Planting Advice

When planting native grass and wildflower seed, we recommend sowing on bare, weed-free ground following extensive site preparation to reduce as much dormant weed seed as possible.

Our preferred method for preparing new wildflower meadow areas is to cover newly cultivated areas with opaque tarps or black plastic for a full growing season before planting (a full calendar year  is even better). We’ve prepared up to ½ acre for planting this way in a single season, and with careful treatment, large tarps or plastic sheeting can be re-used over multiple seasons to cover new areas – slowly increasing the size of wildflower plantings year after year.  

When planting native seed, we recommend you hand scatter it directly onto the soil surface. Do not bury the seed or cover it with soil, however it can be lightly raked into the soil after planting. We recommend planting in the fall to take advantage of natural winter precipitation, however spring planting can also work. Note that the later into spring planting occurs, the more irrigation plants will need throughout the remainder of the growing season to get established. Fall-seeded plants usually don’t require any supplemental irrigation.

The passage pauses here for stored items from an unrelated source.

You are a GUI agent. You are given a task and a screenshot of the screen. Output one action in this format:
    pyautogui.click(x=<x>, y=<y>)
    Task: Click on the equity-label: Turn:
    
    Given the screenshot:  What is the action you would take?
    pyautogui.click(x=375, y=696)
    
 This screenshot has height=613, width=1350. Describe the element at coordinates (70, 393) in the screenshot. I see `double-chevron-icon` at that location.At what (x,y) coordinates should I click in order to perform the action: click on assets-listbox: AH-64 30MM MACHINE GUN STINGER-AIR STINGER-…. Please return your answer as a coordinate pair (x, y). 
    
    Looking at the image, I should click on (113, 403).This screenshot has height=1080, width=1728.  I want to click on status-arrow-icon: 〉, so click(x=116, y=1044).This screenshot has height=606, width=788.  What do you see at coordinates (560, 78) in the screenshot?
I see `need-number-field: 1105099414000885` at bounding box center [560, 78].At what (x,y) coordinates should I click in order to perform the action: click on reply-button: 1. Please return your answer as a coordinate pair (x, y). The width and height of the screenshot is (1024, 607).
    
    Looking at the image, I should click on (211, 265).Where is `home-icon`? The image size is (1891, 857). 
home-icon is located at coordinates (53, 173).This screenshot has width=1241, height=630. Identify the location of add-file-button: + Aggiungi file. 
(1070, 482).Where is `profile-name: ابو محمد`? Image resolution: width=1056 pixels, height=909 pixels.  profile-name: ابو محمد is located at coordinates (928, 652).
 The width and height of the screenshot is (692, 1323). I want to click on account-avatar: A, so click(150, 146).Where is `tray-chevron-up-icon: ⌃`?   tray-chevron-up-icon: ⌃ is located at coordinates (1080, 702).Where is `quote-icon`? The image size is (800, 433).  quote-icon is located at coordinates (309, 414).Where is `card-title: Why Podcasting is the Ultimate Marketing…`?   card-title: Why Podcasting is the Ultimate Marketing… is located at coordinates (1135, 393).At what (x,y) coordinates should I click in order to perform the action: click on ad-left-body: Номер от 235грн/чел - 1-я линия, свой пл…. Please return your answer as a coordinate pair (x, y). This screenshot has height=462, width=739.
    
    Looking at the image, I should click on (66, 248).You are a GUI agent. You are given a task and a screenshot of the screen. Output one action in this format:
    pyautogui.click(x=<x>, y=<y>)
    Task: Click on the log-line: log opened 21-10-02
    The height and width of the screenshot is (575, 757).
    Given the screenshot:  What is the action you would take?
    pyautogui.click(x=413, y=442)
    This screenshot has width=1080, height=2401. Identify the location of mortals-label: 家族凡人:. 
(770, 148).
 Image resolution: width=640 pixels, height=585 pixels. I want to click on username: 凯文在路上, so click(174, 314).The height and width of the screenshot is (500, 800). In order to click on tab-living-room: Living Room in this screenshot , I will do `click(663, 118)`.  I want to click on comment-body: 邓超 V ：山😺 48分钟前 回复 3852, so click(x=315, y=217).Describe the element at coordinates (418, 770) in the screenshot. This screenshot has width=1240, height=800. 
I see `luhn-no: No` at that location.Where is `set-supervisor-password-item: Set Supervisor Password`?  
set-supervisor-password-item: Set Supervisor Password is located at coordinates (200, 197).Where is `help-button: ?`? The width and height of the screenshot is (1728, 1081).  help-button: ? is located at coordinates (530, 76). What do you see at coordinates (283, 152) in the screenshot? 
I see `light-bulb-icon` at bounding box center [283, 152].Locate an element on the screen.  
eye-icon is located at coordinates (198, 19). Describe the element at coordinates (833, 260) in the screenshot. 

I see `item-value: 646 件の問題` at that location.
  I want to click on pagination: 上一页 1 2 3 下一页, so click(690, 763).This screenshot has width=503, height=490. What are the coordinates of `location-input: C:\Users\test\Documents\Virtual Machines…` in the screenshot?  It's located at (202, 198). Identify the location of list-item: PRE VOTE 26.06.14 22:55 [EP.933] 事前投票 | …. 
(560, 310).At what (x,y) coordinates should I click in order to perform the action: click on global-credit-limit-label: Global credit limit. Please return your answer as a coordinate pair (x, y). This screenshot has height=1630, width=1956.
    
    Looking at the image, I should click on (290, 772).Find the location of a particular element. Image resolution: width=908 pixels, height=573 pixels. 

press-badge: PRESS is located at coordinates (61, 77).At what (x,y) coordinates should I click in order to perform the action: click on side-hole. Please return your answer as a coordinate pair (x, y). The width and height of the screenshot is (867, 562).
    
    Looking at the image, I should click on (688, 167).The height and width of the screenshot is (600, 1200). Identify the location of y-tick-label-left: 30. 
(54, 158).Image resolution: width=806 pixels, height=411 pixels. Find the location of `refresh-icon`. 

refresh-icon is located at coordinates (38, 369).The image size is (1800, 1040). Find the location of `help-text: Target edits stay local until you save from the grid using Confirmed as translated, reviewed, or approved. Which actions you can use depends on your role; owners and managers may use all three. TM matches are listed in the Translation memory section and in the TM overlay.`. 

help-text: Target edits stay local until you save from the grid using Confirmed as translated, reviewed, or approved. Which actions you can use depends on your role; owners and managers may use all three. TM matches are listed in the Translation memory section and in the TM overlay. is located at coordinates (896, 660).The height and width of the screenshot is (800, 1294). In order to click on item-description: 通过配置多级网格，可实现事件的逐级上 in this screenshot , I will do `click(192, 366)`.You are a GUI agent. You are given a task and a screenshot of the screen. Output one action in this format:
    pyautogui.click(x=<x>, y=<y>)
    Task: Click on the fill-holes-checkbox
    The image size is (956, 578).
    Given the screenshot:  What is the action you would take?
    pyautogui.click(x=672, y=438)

Please note that the seed size for many of the plants we sell is extremely small! A single tablespoon might hold several thousand seeds of some plants such as Western Yarrow, Farewell to Spring, and even some of the native grasses.

While we formulate our mixes at robust seeding rates, the small seed sizes results in a relatively small volume (at least if you were expecting seed the size of lima beans!).

To efficiently spread a seed mix over a large planting area, we strongly recommend that you “bulk up” your seed mix with an inert material to increase its overall volume. We use an organic granular plant-based cat litter ourselves, but other people commonly use vermiculite, sand, corn meal, or dry non-clumpy soil.

To do this, we recommend mixing the seed and inert bulking material together in buckets, wheel barrels, or plastic totes. Ideally, try to at least add 2 to 3 times more inert material to increase the volume of the seed mix. Carefully combine all the material, and mix extensively until the seed is held in a solid suspension with the inert ingredients. It’s also a good practice to include slug bait to reduce damage from invasive slugs. (Iron-phosphate slug bait is safe for people and pets, and is organic-approved).

Once mixed, the seed can be hand scattered (like chicken feed) over the planting site. We recommend dividing your materials into at least two equal batches. Spread one batch over the entire planting area while walking back and forth. Then scatter the second half over the entire site again, walking back and forth, this time perpendicular to your first paths. As you do this, it’s a good idea to shake the mix periodically to ensure the seed remains evenly distributed in the mix.